When the neighbors pleaded with us for peace and quiet, we had to give up Ferber and move on to more primitive, but quieter, methods. There was the time-honored Hang Your Arm Into the Bassinet and Hold Your Finger on the Pacifier All Night Method, which resulted in many dislocated shoulders and some serious sleep deprivation, and the always-popular Drive Through the Neighborhood in the Middle of the Night plan, which resulted in lots of near-accidents–and a bouncy, wide-awake baby once you got home and tried to lower her back into her crib.

I was always getting lectured by friends whose babies actually were put to bed at 7 p.m. and slept in their cribs for hours at a time, and who therefore felt superior, as if they had simply tapped into the secrets of parenthood, and I was just some slouch who wasn’t trying hard enough. “Just put the baby in the crib, say, ‘Good night,’ and walk away,” these so-called friends would say. “Act like you mean it. Your trouble is that you seem tentative. You don’t look like you’re serious.”

Like we didn’t already know that you put the baby in the crib and say goodnight!

“We do that,” I would say. “It. Does. Not. Work.”

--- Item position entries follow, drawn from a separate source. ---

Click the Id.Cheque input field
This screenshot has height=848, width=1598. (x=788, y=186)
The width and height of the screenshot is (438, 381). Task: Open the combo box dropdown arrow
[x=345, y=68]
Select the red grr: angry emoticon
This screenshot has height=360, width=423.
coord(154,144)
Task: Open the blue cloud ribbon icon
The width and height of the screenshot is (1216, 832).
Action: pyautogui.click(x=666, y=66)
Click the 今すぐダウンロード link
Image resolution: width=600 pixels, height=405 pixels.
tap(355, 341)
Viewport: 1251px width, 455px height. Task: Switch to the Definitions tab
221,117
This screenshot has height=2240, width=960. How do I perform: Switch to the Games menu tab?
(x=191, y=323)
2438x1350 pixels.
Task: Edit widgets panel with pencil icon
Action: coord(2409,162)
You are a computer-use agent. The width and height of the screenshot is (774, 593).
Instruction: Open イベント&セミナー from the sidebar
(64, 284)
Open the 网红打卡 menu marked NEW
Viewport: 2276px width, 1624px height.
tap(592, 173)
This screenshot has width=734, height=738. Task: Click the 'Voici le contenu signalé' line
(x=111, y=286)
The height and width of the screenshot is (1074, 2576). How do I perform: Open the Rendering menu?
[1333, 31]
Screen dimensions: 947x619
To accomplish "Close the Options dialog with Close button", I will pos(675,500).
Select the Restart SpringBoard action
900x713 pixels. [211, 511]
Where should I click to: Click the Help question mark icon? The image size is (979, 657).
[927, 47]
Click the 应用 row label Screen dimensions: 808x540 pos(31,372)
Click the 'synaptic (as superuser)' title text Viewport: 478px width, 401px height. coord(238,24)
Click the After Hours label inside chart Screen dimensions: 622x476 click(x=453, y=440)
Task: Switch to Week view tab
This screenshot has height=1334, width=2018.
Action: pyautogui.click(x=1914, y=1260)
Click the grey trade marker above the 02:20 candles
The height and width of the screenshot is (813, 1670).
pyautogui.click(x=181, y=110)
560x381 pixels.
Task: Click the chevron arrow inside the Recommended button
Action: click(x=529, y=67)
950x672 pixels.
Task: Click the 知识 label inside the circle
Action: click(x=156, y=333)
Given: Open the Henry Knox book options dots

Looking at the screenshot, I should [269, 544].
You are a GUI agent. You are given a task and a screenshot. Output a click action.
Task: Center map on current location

 It, in fact, never worked for us–not when they were babies, and not when they were toddlers either. Our children, obviously in training for careers as night watchmen, insisted we get up and play Chase the Kitties With the Toy Lawnmower all night long. We read stories together and sang nursery rhymes. They smiled and cooed. They played How Big is Baby, pat-a-cake, joined in on all the choruses to “The Wheels on the Bus,” including the one that goes, “the manifold on the bus goes whirrrr, whirrrr, whirrrr.” 

And actually, I came to the same conclusion long ago that today’s researchers just did: eventually your children do learn to go to sleep. It’s just that mine were 17 years old when that great moment came.

And I was trying to get them to get up at the time.